- Kadının erkeğin egemenliğinden kurtuluş derecesi özgürlüğün en temel göstergesidir.
- Din bastırılmış varlığın müşahedesi, kalpsiz bir dünyanın kalbidir, tıpkı ruhsuz bir dünyanın ruhu olduğu gibi. Din insanın afyonudur… Dinin ortadan kaldırılması, insanların gerçek mutluluğu için gerekli olan aldatıcı bir mutluluk gibidir.
- Tıpkı bir dinde insanın kendi beyninin ürünü olan şeylerin yönetimine girmesi gibi, kapitalist üretimde de insanoğlu, kendi elinden çıkma ürünler tarafından yönetilir.
- Emek gücü mükemmel bir metadır.
- Toplumsal reformlar asla güçlünün zayıflığından ötürü değil her zaman zayıfın gücünden ötürü gerçekleşir.
- İnsanların varlığını belirleyen onların bilinçleri değildir, tersine insanların bilinçlerini belirleyen onların varlıklarıdır.
- Katı olan her şey buharlaşıyor, kutsal olan her şey dünyevileşiyor ve en sonunda insanlar yaşamın gerçek koşullarıyla ve diğer insanlarla ilişkileriyle yüzleşmeye zorlanıyor. Modern burjuva toplumu, böylesine kudretli üretim ve mübadele araçlarını bir araya getirmiş olan bu toplum, yer altı güçlerini kontrol edemez bir büyücüye benziyor.

=======

* _Görev 1_
Toplum ve din üzerine alıntılara göre özgürlüğün en temel göstergesi nedir?
* _Görev 2_
Toplum ve din üzerine alıntıları, son alıntıdan sonra gelecek yeni alıntılarla sürdürün.

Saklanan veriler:
=======

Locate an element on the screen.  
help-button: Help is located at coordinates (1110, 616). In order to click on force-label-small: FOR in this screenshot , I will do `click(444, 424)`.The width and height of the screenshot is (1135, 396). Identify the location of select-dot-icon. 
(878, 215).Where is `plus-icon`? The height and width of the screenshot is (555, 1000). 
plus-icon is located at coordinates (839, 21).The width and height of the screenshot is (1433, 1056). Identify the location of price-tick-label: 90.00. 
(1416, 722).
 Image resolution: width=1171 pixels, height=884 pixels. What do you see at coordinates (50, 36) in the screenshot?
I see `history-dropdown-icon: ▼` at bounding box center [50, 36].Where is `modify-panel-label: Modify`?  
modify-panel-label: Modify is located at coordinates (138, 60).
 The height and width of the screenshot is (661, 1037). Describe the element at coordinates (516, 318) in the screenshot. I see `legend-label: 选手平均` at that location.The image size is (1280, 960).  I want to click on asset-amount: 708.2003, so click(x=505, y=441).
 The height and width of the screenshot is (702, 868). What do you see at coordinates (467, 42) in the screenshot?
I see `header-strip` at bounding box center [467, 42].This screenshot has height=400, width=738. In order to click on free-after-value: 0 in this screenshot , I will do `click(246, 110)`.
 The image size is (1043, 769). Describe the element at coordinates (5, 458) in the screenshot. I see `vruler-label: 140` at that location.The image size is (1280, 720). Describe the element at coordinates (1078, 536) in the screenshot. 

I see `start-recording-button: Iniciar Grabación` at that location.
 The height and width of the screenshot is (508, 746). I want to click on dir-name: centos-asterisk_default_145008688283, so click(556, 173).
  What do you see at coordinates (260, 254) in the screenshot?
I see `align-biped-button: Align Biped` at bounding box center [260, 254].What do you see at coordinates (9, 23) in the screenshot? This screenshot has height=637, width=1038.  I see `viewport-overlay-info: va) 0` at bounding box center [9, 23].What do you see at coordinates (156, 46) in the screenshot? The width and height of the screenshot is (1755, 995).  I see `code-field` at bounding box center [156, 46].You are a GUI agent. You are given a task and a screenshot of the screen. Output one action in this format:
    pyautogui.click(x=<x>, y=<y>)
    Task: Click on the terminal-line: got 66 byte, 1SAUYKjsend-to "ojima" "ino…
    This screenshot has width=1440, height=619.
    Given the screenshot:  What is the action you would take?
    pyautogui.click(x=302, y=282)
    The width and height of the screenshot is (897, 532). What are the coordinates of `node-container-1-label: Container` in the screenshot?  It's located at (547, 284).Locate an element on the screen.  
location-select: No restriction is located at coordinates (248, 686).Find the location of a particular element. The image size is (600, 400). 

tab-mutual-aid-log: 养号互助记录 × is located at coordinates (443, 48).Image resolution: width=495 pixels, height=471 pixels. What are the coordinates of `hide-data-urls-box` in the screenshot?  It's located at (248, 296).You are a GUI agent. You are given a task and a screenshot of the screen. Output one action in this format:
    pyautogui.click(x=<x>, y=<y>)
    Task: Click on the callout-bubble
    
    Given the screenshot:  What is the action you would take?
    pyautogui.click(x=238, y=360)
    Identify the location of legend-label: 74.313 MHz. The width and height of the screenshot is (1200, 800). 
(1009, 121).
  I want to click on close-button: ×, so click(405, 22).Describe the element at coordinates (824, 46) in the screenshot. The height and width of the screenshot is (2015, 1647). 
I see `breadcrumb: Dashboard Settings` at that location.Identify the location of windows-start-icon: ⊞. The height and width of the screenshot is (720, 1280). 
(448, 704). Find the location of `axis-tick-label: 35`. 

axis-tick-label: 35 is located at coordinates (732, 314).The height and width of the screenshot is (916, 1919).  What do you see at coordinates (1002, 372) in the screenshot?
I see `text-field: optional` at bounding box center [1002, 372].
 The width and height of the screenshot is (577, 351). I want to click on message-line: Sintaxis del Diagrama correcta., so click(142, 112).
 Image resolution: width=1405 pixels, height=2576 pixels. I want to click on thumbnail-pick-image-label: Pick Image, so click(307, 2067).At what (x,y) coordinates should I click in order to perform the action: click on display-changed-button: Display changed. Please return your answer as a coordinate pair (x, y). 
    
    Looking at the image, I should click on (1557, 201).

=======

* _Yazılı yanıt 1_
Kadının erkeğin egemenliğinden kurtuluş derecesi.

* _Yazılı yanıt 2_
- Özgürlük; köleler için değil, köle olduğunu bilenler içindir.
- Tüccarların çıkarı, genellikle halkı aldatmak ve ezmekle gerçekleşir.
- Özel mülkiyete son vermek istememiz karşısında dehşete kapılıyorsunuz. Oysa sizin bugünkü toplumunuzda, özel mülkiyet halkın onda dokuzu için daha şimdiden yok edilmiş bulunuyor; özel mülkiyetin bir avuç insan için var olmasının tek nedeni, o onda dokuz için hiç var olmamasıdır.
- İnsanın kendi doğasına yabancılaşması, kapitalist toplumun en temel kötülüğüdür.
- Sen yolundan şaşma, bırak ne derlerse desinler.
- Din, insan kendi çevresinde dönmediği sürece insanın çevresinde dönen hayali bir güneştir.
- İnsan her gün 24 saat ölür.
- Dünyayı anlamak yetmez, onu değiştirmek gerekir.
- Cehalet ayrıcalıklı sınıfın ustaca kullandığı bir silahtır.
- Bütün devlet biçimleri demokrasiyi doğru bellemiştir. Demokratik olmadıkları için de bütünüyle yanlışlardır.
- Bir ulus aynı zamanda başka ulusları ezmeyi sürdürerek özgür olamaz.
- Bizler köle değiliz.
- Komünistlerin teorisi tek bir cümlede toplanabilir. Özel mülkiyetin lağvedilmesi.
- Lanetlenmeyi göze almayan bir insan hiçbir şey yapamaz.
- Görünen gerçek olsaydı bilime gerek kalmazdı.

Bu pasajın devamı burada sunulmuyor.